International Meeting for Autism Research: Documenting Service Use and Satisfaction Across Time In Families

Documenting Service Use and Satisfaction Across Time In Families

Friday, May 13, 2011
Elizabeth Ballroom E-F and Lirenta Foyer Level 2 (Manchester Grand Hyatt)
9:00 AM
N. Akshoomoff1, A. C. Stahmer2 and G. Piccolini2, (1)Department of Psychiatry, University of California, San Diego, La Jolla, CA, (2)Rady Children's Hospital, San Diego, San Diego, CA
Background: The pervasive and complicated nature of ASD has led to service provision through a variety of service sectors that constitute what can often be described as fragmented system of care. The exact nature of an individual child’s intervention program will depend upon a variety of clinical and non-clinical factors, including individual child and family characteristics, state and local policies, and intervention availability. Data is needed on the sequence of events that lead to service use patterns and changes in service use over time and a better understanding of the many factors that influence parent needs and service satisfaction.

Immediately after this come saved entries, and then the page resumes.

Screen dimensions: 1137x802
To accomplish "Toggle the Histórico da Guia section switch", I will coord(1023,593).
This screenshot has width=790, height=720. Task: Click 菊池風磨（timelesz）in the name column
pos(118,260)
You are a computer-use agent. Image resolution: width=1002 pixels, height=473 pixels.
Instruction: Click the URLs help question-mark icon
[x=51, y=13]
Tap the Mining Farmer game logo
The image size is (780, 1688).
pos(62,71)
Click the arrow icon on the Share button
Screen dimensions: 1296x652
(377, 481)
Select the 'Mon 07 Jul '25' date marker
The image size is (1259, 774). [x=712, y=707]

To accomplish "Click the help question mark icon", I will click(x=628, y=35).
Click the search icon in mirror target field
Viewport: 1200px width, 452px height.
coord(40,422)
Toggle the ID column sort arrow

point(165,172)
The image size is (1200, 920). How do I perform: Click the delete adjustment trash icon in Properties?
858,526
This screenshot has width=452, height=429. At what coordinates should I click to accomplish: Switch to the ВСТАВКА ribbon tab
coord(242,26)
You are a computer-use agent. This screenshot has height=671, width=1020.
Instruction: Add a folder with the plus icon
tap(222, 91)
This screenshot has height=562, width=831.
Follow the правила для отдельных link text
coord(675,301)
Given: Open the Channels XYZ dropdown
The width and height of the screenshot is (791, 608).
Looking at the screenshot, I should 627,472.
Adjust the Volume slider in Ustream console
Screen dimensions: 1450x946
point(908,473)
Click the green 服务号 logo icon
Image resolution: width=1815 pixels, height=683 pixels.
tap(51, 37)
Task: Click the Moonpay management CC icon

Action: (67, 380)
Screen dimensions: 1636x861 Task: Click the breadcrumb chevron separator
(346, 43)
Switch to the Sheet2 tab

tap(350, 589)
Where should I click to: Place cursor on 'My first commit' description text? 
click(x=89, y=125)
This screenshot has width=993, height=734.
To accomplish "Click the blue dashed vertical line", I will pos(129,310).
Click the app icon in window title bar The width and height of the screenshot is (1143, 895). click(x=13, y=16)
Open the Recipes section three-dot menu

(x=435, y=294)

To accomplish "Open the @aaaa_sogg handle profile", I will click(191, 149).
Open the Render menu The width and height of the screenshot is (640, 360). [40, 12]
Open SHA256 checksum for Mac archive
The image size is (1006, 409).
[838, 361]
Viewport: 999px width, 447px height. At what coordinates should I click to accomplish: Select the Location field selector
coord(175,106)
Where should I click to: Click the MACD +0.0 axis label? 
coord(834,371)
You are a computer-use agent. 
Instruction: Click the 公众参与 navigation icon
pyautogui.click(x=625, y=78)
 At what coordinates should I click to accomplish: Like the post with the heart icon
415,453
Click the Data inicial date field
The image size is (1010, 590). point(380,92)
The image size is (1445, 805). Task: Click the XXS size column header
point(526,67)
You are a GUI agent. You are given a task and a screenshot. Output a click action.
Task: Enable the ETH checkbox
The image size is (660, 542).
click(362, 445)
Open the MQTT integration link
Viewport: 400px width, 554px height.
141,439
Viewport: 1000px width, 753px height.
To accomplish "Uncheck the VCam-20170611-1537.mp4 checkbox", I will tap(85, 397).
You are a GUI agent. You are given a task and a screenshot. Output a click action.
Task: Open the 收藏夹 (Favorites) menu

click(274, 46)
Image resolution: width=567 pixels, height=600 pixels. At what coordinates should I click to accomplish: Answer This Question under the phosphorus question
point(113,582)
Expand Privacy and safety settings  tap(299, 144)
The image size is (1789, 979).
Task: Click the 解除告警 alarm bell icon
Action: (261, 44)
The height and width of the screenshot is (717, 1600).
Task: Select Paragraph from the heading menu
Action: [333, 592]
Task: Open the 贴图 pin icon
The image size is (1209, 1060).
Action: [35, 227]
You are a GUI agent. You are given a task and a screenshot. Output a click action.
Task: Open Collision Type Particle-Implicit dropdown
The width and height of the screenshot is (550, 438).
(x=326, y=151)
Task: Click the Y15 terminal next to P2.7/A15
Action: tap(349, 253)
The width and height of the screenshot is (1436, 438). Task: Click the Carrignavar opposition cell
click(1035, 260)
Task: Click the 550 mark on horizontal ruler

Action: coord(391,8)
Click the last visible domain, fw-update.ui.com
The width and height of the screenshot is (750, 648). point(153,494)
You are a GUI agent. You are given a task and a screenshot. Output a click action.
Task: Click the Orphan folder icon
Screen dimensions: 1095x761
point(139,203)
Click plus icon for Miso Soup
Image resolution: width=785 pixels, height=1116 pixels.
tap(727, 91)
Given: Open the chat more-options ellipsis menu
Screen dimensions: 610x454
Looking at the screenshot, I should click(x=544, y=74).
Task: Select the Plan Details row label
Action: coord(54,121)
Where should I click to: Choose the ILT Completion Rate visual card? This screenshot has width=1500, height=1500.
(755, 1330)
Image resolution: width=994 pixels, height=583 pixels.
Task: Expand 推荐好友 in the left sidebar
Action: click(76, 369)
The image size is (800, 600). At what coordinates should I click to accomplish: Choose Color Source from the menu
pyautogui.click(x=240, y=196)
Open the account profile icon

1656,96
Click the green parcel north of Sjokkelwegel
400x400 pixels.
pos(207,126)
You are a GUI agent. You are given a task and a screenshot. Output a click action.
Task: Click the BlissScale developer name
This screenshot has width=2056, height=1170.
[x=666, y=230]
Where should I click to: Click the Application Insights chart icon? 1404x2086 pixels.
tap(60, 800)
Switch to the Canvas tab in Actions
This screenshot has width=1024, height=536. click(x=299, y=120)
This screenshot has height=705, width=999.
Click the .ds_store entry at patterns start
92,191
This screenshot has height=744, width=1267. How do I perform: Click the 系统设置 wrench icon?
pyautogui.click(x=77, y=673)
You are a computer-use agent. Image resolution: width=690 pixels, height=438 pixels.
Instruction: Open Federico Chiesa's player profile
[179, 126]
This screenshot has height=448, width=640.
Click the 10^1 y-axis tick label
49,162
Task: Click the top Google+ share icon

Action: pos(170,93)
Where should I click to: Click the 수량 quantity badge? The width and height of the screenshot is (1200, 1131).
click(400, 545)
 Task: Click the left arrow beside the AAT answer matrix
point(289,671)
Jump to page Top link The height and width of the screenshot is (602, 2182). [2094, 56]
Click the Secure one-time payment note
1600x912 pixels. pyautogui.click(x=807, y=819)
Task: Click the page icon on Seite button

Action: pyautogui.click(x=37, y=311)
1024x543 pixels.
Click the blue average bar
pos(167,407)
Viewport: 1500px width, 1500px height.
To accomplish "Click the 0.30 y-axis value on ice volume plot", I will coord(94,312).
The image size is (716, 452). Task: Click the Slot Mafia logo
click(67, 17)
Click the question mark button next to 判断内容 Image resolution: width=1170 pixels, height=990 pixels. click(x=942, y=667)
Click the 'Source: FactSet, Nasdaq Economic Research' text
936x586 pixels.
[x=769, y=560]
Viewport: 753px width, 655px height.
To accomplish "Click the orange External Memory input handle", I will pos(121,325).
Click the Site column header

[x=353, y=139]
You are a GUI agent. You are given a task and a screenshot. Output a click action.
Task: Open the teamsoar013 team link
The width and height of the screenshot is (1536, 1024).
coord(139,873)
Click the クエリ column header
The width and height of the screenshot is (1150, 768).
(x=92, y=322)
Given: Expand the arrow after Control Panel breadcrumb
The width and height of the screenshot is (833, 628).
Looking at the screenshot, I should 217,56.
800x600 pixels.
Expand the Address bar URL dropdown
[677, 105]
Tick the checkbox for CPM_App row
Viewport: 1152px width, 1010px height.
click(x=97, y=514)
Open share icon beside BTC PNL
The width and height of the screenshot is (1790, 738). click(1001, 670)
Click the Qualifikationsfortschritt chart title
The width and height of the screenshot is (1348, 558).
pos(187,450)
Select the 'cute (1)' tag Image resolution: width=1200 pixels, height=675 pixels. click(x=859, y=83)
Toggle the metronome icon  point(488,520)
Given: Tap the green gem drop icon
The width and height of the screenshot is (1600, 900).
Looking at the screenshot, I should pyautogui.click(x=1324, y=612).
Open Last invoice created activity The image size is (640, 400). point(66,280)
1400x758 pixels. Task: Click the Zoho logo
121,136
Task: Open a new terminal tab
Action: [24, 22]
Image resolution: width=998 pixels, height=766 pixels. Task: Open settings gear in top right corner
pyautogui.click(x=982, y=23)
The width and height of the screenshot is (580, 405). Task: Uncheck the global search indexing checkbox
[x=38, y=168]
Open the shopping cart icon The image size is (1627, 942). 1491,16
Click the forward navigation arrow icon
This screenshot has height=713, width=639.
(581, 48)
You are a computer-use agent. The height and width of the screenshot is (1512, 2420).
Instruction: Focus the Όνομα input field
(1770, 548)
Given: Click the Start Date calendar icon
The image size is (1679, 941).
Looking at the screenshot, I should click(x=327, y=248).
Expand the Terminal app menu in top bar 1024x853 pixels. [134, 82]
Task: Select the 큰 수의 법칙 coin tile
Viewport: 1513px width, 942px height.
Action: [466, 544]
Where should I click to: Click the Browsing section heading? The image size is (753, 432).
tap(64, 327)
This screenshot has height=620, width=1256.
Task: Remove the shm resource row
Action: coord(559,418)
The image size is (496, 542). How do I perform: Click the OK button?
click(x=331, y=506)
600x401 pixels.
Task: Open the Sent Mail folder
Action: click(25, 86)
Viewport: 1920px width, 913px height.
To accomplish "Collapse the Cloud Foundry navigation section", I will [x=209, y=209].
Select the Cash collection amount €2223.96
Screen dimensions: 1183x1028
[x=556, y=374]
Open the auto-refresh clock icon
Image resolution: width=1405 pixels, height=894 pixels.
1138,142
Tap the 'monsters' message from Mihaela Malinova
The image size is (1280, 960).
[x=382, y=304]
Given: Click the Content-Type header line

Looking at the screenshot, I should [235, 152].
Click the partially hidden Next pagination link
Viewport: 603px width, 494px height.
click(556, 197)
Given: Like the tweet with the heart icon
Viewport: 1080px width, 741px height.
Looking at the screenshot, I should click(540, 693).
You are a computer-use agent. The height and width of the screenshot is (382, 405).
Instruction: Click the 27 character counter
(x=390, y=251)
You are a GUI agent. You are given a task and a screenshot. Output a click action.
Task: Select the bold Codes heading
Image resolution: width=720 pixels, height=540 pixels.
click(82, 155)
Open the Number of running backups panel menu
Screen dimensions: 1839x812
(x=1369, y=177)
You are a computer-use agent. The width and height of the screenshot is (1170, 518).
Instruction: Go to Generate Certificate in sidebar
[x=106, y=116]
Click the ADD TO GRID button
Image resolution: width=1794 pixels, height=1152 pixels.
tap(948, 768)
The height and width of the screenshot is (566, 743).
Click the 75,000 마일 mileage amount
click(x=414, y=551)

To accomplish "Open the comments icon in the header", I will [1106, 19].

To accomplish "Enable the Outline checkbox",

Objectives: To examine the utility of a prospective approach for obtaining information about service use patterns, changes in service type and intensity over time, and the role of the parent in this process. As part of a pilot study of the long-term benefits of a parent training program, information about a prospective services survey approach was obtained and closely evaluated from a small group of families.

Methods: Four families who had a child with ASD (ages 2 to 4) participated in this 12-month study. The mother of each child was contacted on a monthly basis and the Ongoing Services Survey was completed over the phone. This survey was developed to obtain information about the amount and type of individual and educational intervention services received by children with ASD. For each service received, information about funding source, parental opinion of progress, and satisfaction with services was also obtained.

Results: All children in the study experienced a number of changes in service provision during the 12-month period. These included transitions from individual therapies to school-based programs, changes in providers, decreases in service provision due to changes in funding eligibility and consideration of individual child needs. The amount of time spent in individual intervention and educational programs ranged from 8 to 32 hours per week (mean=26 hours). The number of different individual services (outside of educational programming) ranged from 1 to 6 (mean=3.9). Parental opinion of child progress and satisfaction with service provision were generally positive and correlated but varied across services for each parent and fluctuated from month to month, particularly as services changed. Parental comments provided more detailed information about reasons for changes in services and the parental role in service advocacy.

Conclusions: This type of prospective monthly survey approach provides a means for obtaining accurate information about the variety of services obtained by young children with ASD and for examining the role of the parent in service use. Monthly contacts with the parent, either over the phone or in person, is likely to be more convenient and reliable than requesting parents to maintain their own services log. Additional sources of information, such as from the service providers and funding sources may be helpful for learning more about factors impacting service provision and how these factors ultimately may affect child and family outcomes.